= Mian Ejaz Shafi =

Former Member of the National Assembly of Pakistan

Mian Ejaz Shafi (died 2004) was a Pakistani industrialist and politician who served as a member of the National Assembly of Pakistan from 1997 to 1999. He was the founder of Diamond Industries Limited and Shaffi Chemical Industries Limited.

==Early life and education==
Ejaz Shafi was born to a Chinioti business family. His family had a business in Bombay before partition of India, but after the creation of Pakistan, some of the relatives moved to Pakistan while his father remained in India. He claimed that he passed Intermediate of Arts and Bachelor of Arts examinations in 1964 and 1966 respectively from the University of Calcutta but O. S. Adhikari, the Controller of Examination, in 2002 said that the university "had conducted no such examinations in the concerned years."

==Career==
Ejaz Shafi established Shafi Chemical, a manufacturer of sulphuric acid, in Pakistan. He also founded the Diamond Group of Industries, a major foam manufacturer in Pakistan, and acquired Eagle Cycle.

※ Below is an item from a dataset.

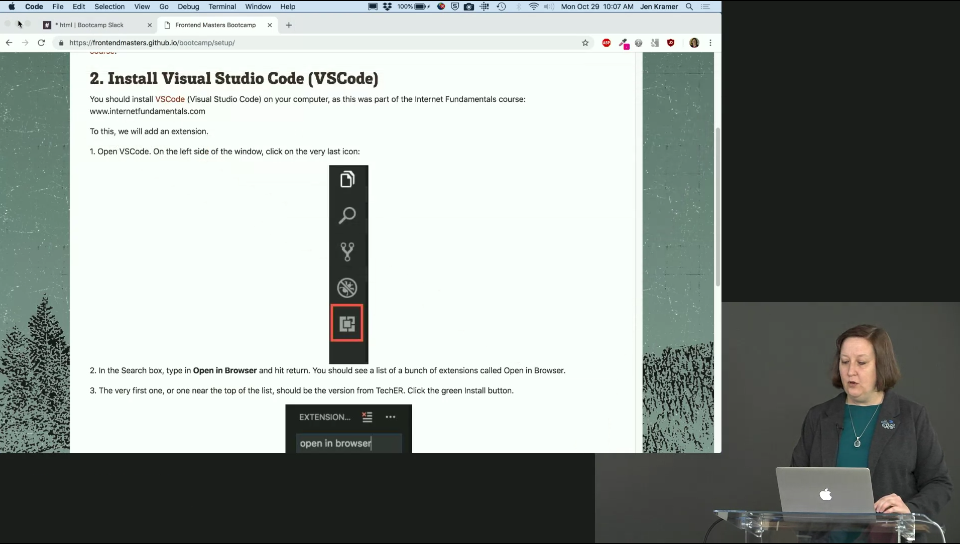Click the red ABP extension icon
Viewport: 960px width, 544px height.
(606, 43)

Later, Shafi joined politics and became a member of the National Assembly of Pakistan in 1997. He also served as the central vice president and chief organizer for Sindh of the Pakistan Muslim League (N) (PML (N)).

However, following the military coup of October 12, 1999, Shafi's businesses faced alleged discriminatory practices due to his affiliation with PML (N) by the Central Board of Revenue regarding duty concessions. This led to heavy losses and the non-viability of some domestic units. Most of their industrial units remained operational, with the exception of one unit at Gadoon Industrial Estate, which was forced to close.